Wrong tokens / second

Question

Wrong tokens / second

EugeoSynthesisThirtyTwo opened this issue 4 months ago · comments

EugeoSynthesisThirtyTwo commented 4 months ago

It says

Processing Prompt [BLAS] (1676 / 1676 tokens)
Generating (78 / 387 tokens)
(EOS token triggered!)
(Special Stop Token Triggered! ID:128009)
CtxLimit: 1754/8192, Process:25.05s (14.9ms/T = 66.89T/s), Generate:59.05s (152.6ms/T = 6.55T/s), Total:84.11s (4.60T/s)

But 6.55T/s is the speed that would have been achieved if the model generated 387 tokens. The model actually generated only 78 tokens, so the real generation speed is 78 / 59.05 = 1.32 tokens / s

LostRuins Concedo · Answer 1 · Sun May 19 2024 10:30:43 GMT+0800 (China Standard Time)

Will try to fix

LostRuins Concedo · Answer 2 · Fri May 24 2024 18:36:36 GMT+0800 (China Standard Time)
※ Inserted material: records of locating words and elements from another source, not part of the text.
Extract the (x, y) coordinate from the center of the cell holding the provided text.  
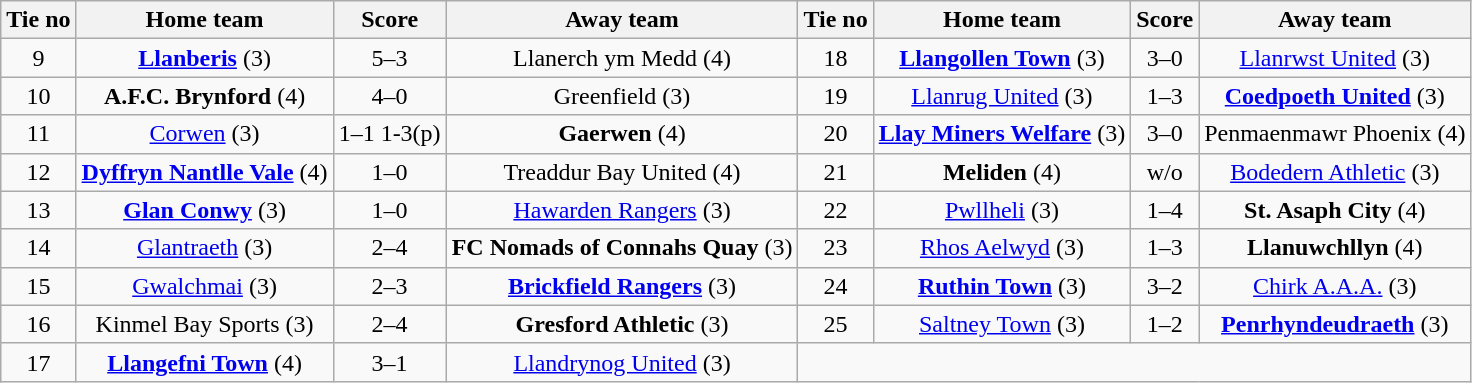
Coedpoeth United (3) (1335, 96)
12 (38, 172)
Ruthin Town (3) (1002, 286)
1–1 1-3(p) (390, 134)
Dyffryn Nantlle Vale (4) (204, 172)
Llanberis (3) (204, 58)
1–4 (1165, 210)
15 (38, 286)
5–3 (390, 58)
3–2 (1165, 286)
17 (38, 362)
16 (38, 324)
Corwen (3) (204, 134)
21 (836, 172)
3–1 (390, 362)
Llanrwst United (3) (1335, 58)
10 (38, 96)
Gresford Athletic (3) (622, 324)
Penmaenmawr Phoenix (4) (1335, 134)
Meliden (4) (1002, 172)
9 (38, 58)
24 (836, 286)
FC Nomads of Connahs Quay (3) (622, 248)
Pwllheli (3) (1002, 210)
Rhos Aelwyd (3) (1002, 248)
Gaerwen (4) (622, 134)
1–2 (1165, 324)
Llay Miners Welfare (3) (1002, 134)
Llandrynog United (3) (622, 362)
Llanrug United (3) (1002, 96)
Bodedern Athletic (3) (1335, 172)
Gwalchmai (3) (204, 286)
22 (836, 210)
Glan Conwy (3) (204, 210)
20 (836, 134)
Llanuwchllyn (4) (1335, 248)
4–0 (390, 96)
w/o (1165, 172)
Greenfield (3) (622, 96)
A.F.C. Brynford (4) (204, 96)
13 (38, 210)
25 (836, 324)
Llangefni Town (4) (204, 362)
19 (836, 96)
18 (836, 58)
23 (836, 248)
St. Asaph City (4) (1335, 210)
Llangollen Town (3) (1002, 58)
Glantraeth (3) (204, 248)
Brickfield Rangers (3) (622, 286)
Saltney Town (3) (1002, 324)
11 (38, 134)
Penrhyndeudraeth (3) (1335, 324)
Llanerch ym Medd (4) (622, 58)
Treaddur Bay United (4) (622, 172)
Chirk A.A.A. (3) (1335, 286)
Hawarden Rangers (3) (622, 210)
Kinmel Bay Sports (3) (204, 324)
2–3 (390, 286)
14 (38, 248)
From the cell containing the given text, extract its center point as (x, y) coordinate. 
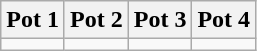
Pot 4 (224, 20)
Pot 2 (96, 20)
Pot 3 (160, 20)
Pot 1 (33, 20)
Return (x, y) of the center of cell containing provided text 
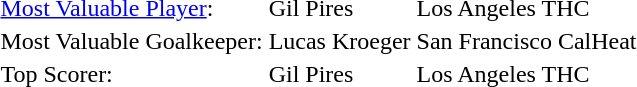
Lucas Kroeger (340, 41)
Return [X, Y] of the center of cell containing provided text 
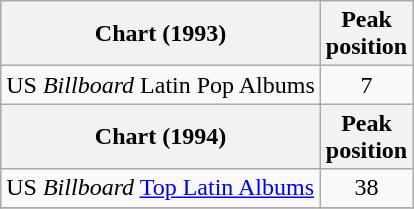
7 [366, 85]
US Billboard Latin Pop Albums [161, 85]
Chart (1993) [161, 34]
US Billboard Top Latin Albums [161, 188]
38 [366, 188]
Chart (1994) [161, 136]
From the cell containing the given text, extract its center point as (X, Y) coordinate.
Can you see if the latest version solves this issue?

EugeoSynthesisThirtyTwo · Answer 3 · Tue May 28 2024 16:43:01 GMT+0800 (China Standard Time)

Can you see if the latest version solves this issue?

It's good thank you

However, as you can see, if I abort the generation, there is a new log "Generating (301 / 300 tokens)" which is wrong. I don't know if it's related. Let me know if I should open a new issue for this.

LostRuins Concedo · Answer 4 · Tue May 28 2024 18:40:10 GMT+0800 (China Standard Time)

Don't worry about that, probably just a minor thing.